[Dataset entries]

■ ■ ■ ■ ■

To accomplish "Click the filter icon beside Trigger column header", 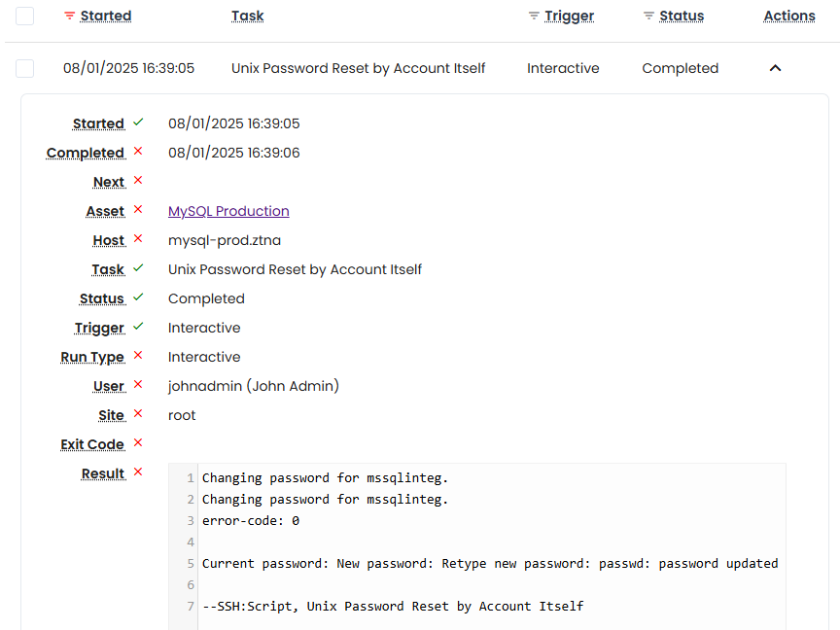I will pos(533,16).
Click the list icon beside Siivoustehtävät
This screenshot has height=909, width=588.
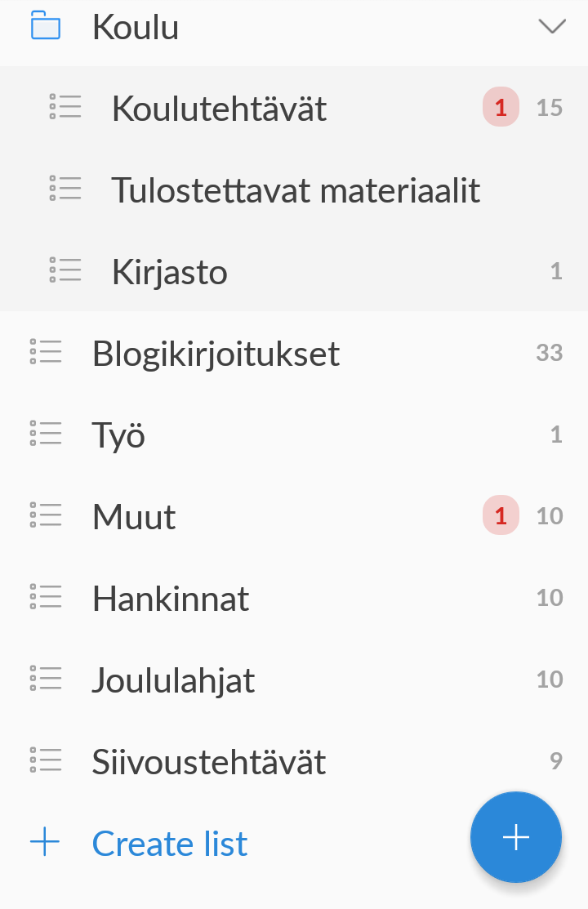point(46,760)
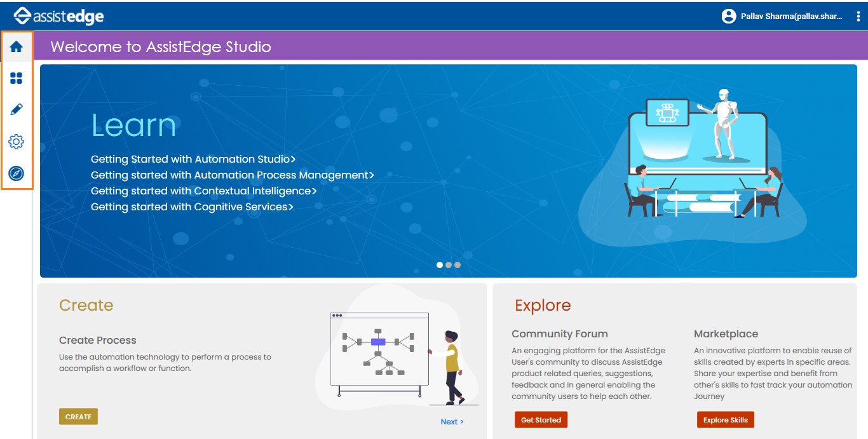Open Getting started with Cognitive Services

pyautogui.click(x=191, y=206)
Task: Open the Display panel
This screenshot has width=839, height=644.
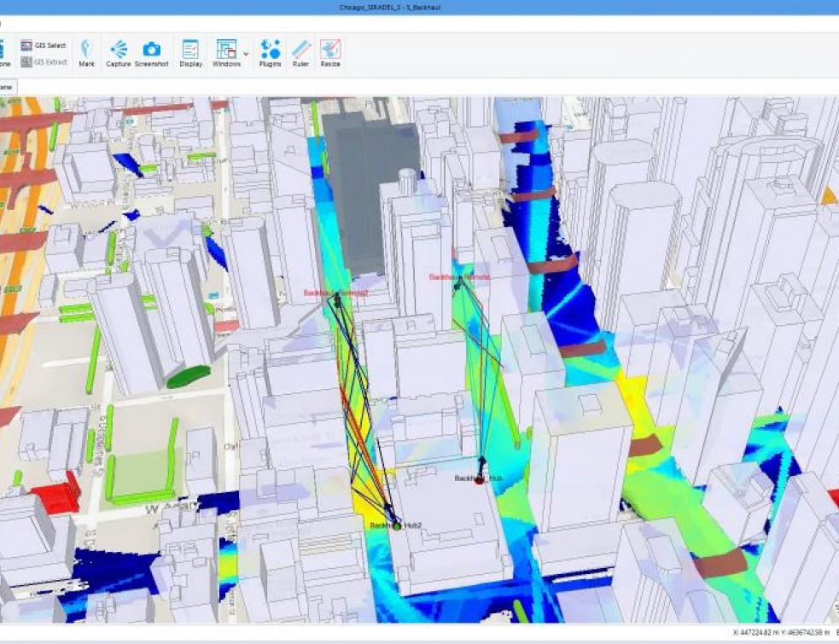Action: coord(189,51)
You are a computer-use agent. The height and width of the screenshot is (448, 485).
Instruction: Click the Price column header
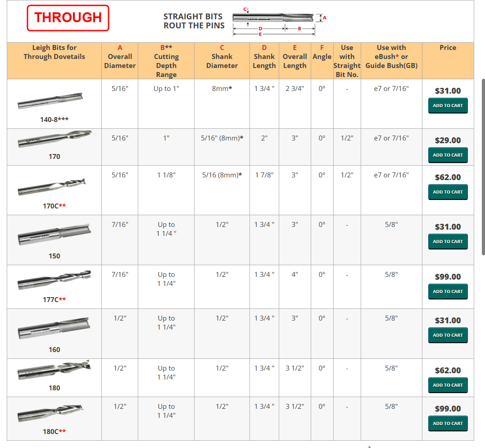tap(448, 48)

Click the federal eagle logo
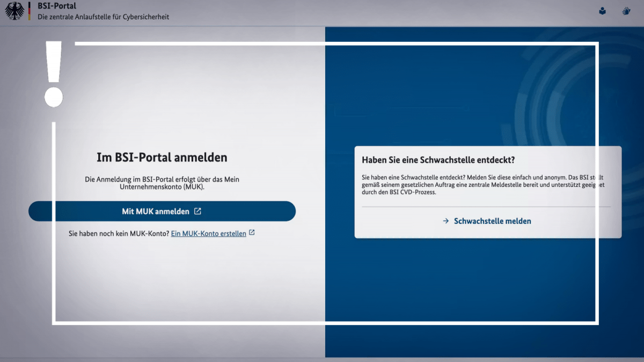[14, 11]
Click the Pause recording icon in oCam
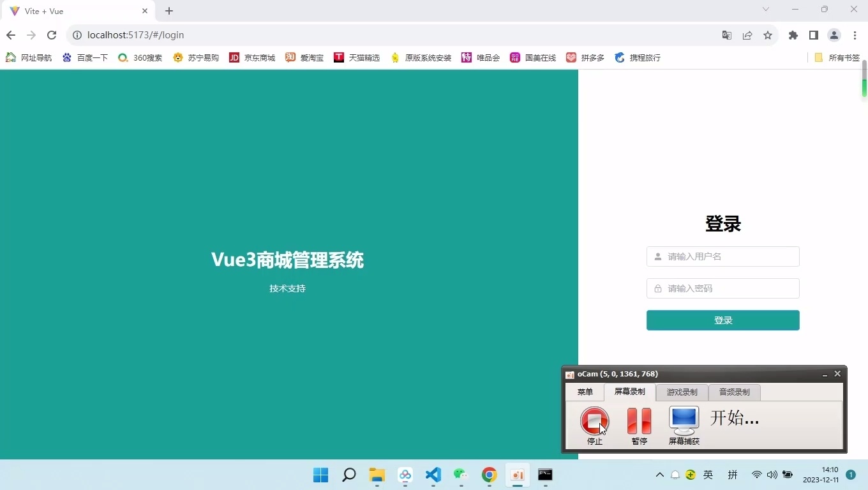Image resolution: width=868 pixels, height=490 pixels. click(638, 420)
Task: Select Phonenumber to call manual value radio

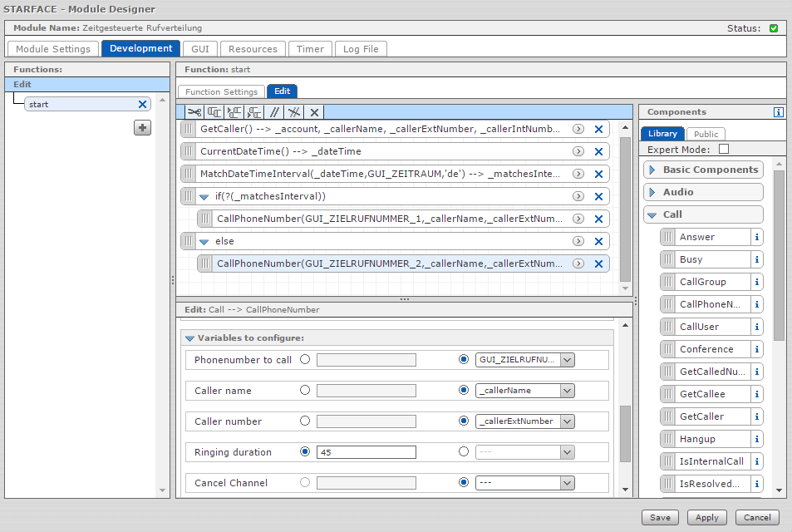Action: tap(305, 360)
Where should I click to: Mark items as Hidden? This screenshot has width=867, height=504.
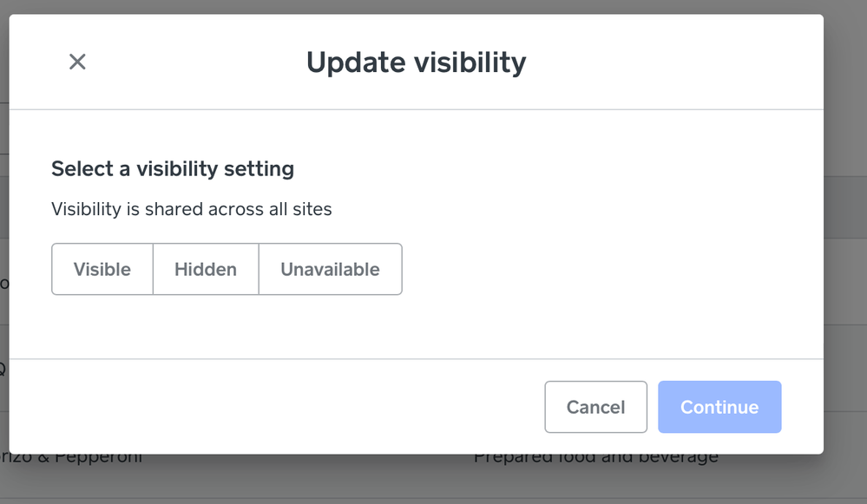point(206,269)
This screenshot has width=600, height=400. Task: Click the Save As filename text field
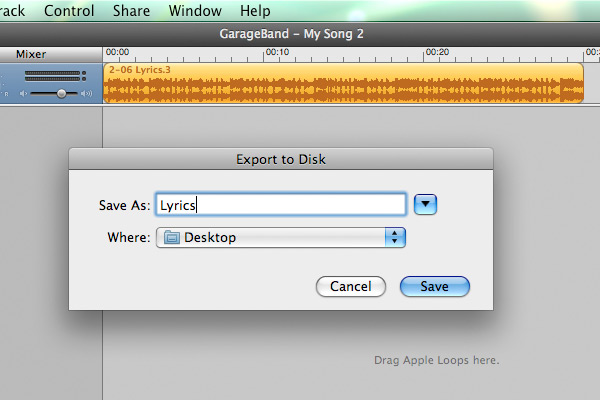(280, 204)
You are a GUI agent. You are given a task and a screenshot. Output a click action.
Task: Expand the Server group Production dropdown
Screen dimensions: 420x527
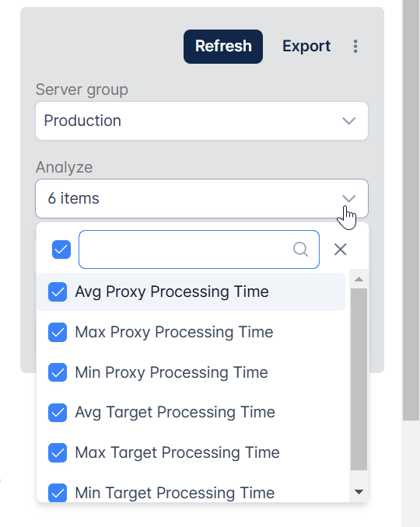point(201,121)
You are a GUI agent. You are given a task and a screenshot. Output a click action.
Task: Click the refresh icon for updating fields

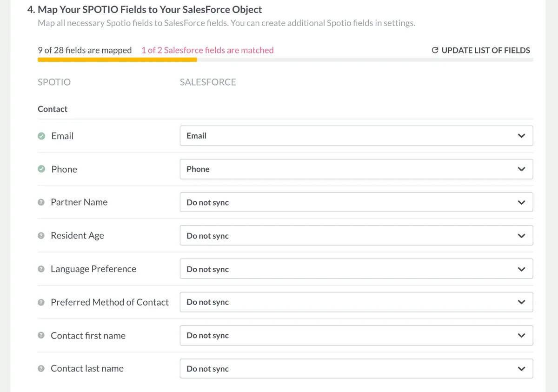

■ ■ ■ ■ ■

— Exercise —
An acceptable answer consists of the lines above from the one holding "Click the Pause recording icon in oCam" to the end of the data, repeated exactly and containing no pictures.

— Written solution —
Click the Pause recording icon in oCam
Image resolution: width=868 pixels, height=490 pixels. click(638, 420)
Task: Select Phonenumber to call manual value radio

Action: tap(305, 360)
Where should I click to: Mark items as Hidden? This screenshot has width=867, height=504.
point(206,269)
This screenshot has width=600, height=400. Task: Click the Save As filename text field
(280, 204)
You are a GUI agent. You are given a task and a screenshot. Output a click action.
Task: Expand the Server group Production dropdown
Screen dimensions: 420x527
point(201,121)
You are a GUI agent. You are given a task and a screenshot. Output a click action.
Task: Click the refresh icon for updating fields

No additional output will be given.